Many organizations such as schools, banks, and the enterprise have a large deployment of computer systems managed by a central support team. Often individual laptop computers issued to various employees are also maintained by a central support organization. These types of users are discovering that GoldKey Security tokens are a valuable tool to aid in the secure management of these major deployments.

Here is how it works. A user account is set up on each computer with administrative privileges. Then this administrator account is secured on each computer by GoldKey. This is a simple process, which sets up the account so that the only way a user can log into the computer using that account is if they have a GoldKey with the appropriate user group installed. This strategy can be deployed even if the everyday user of the computer does not have a GoldKey, but rather logs into their own user account with the traditional username and password.
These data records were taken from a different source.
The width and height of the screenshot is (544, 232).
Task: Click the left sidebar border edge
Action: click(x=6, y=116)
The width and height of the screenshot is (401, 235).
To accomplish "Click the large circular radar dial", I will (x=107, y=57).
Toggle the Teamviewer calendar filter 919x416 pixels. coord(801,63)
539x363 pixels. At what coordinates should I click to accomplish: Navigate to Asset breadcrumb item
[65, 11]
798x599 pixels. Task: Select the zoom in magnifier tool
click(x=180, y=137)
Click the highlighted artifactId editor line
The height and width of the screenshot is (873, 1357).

If, at any time, it becomes necessary to perform support functions on the computer, a support technician can login using a GoldKey. This could be, in a situation, as simple as where the everyday user has forgotten a password and therefore locked themselves out of their computer. The support user then logs in using the GoldKey, resetting the password in the user account. When working with a lot of machines, it is very handy in the USB port and then entering the single PIN of the GoldKey, no matter which computer you are trying to log into.
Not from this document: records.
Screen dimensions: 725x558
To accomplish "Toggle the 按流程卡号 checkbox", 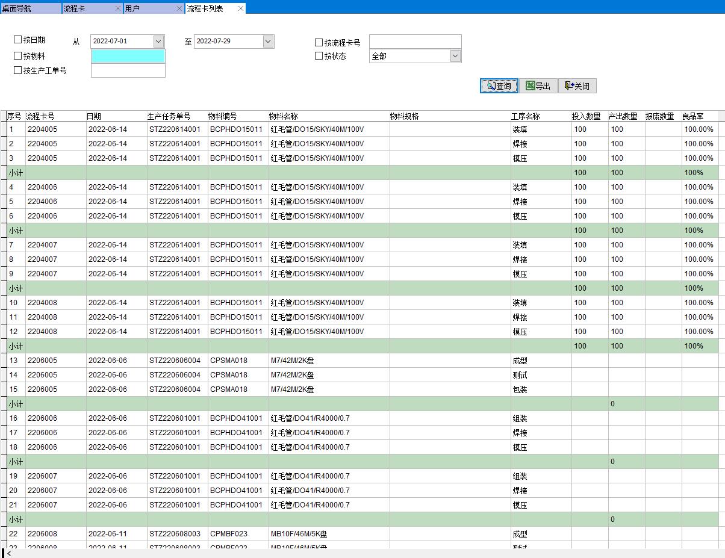I will coord(319,43).
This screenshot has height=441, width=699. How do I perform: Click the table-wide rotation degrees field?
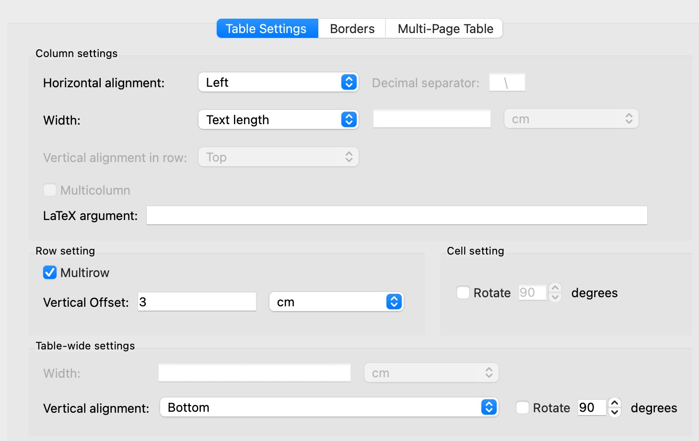click(592, 408)
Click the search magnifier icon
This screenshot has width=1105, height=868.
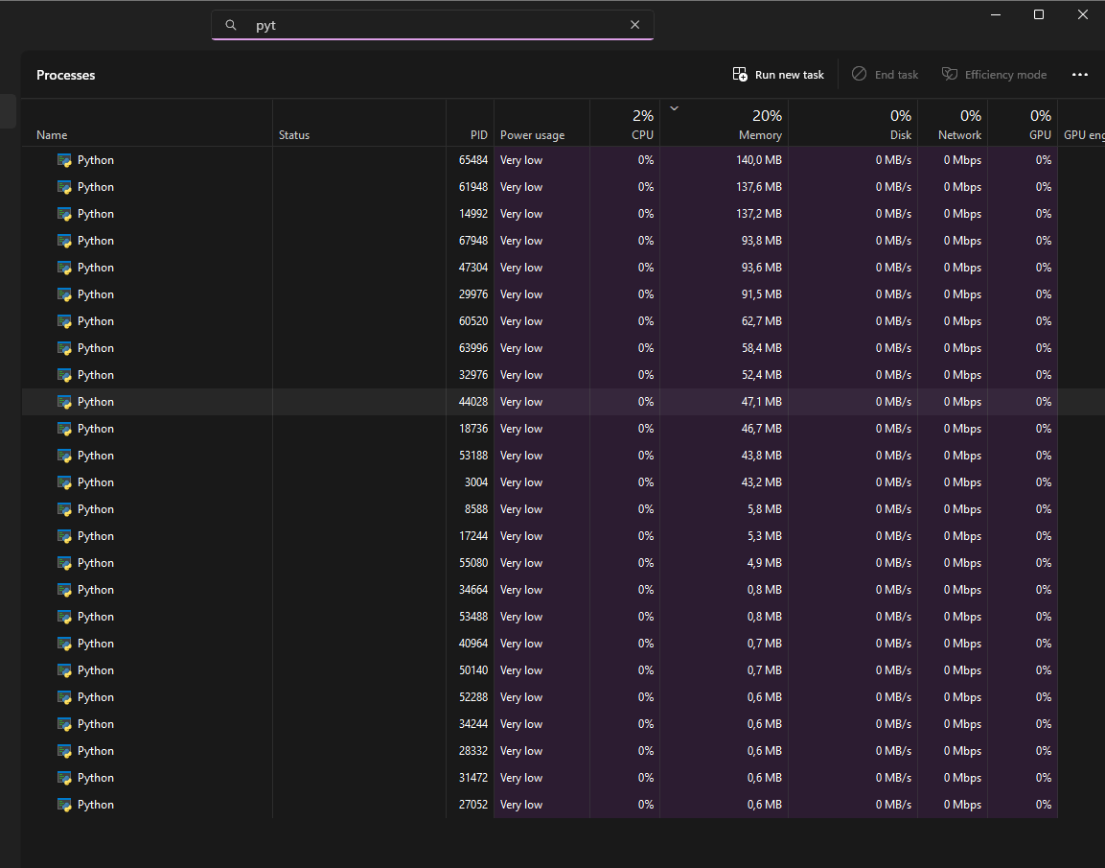coord(230,25)
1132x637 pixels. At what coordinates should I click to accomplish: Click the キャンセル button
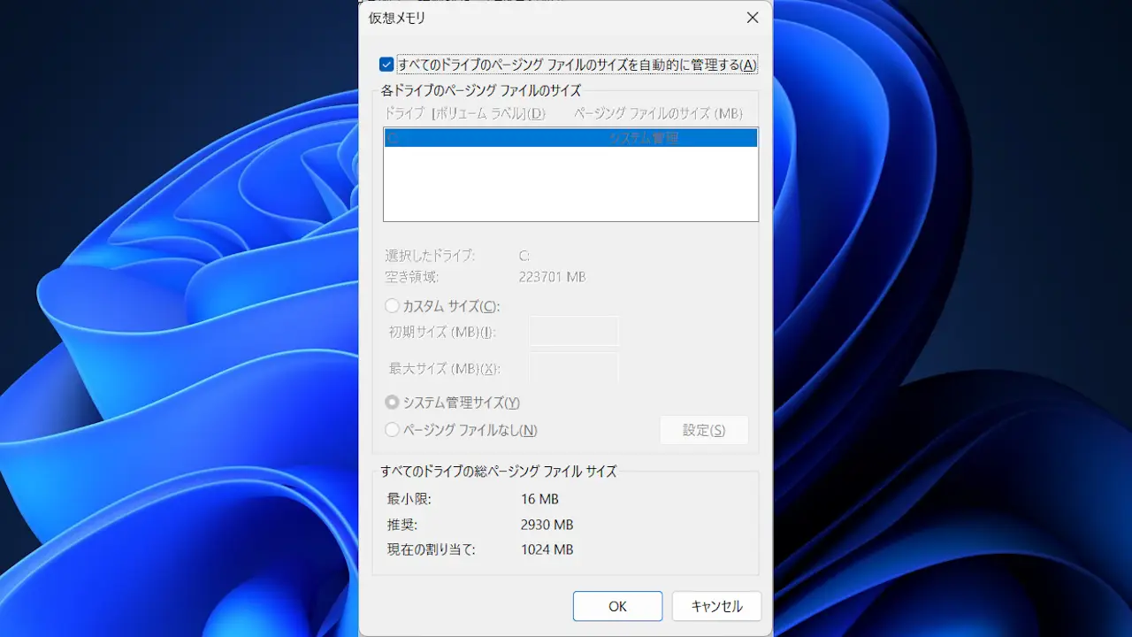point(716,606)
The way the GoldKey secure login authentication system works is like this. When the GoldKey user secures the account login with GoldKey, a special random number generator inside the GoldKey token generates a complex, random, and long login password for that account and submits it to the local computer’s operating system as the user’s password for that account. Then inside the GoldKey this new “long” password is encrypted using the encryption key for each GoldKey user group that will have access to this account. The encrypted version then, of the “long” password, is then stored in the open on the computer to be secured. When the GoldKey user attempts to log onto the computer, the encrypted version of the login password is pulled inside the GoldKey where it is decrypted and then fed back to the operating system to complete the login process, and the user is logged in.
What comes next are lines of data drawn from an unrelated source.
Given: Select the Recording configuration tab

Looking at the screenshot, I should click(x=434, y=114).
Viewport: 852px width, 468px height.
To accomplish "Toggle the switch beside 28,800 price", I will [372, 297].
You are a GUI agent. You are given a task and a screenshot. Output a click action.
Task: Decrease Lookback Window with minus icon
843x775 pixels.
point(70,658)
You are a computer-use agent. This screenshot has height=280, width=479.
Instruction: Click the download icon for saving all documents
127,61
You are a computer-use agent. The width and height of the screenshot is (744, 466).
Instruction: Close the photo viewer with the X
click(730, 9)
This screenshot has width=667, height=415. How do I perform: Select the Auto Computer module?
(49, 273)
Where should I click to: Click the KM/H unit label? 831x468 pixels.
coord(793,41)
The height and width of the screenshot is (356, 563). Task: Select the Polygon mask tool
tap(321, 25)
There are many advantages of this approach over conventional username and password login systems. In the first place, the GoldKey generated passwords are so long and random that it is virtually impossible to break into the system by trying to guess the user’s password. Second, since the password is stored in encrypted form on the computer, any GoldKey having been given the appropriate user group by a Master Key is able to read the encrypted version of the password, decrypt it, and thereby log into the system. Perhaps most important, each computer secured in this way utilizes a completely random and different login password. In other words, if you had an enterprise with 10,000 computers all secured by GoldKey login, every single one of those 10,000 computers would have its own ”long” login password, and yet any GoldKey holder with the appropriate GoldKey user group would be able to log into any of those computers by simply remembering the PIN of their own GoldKey.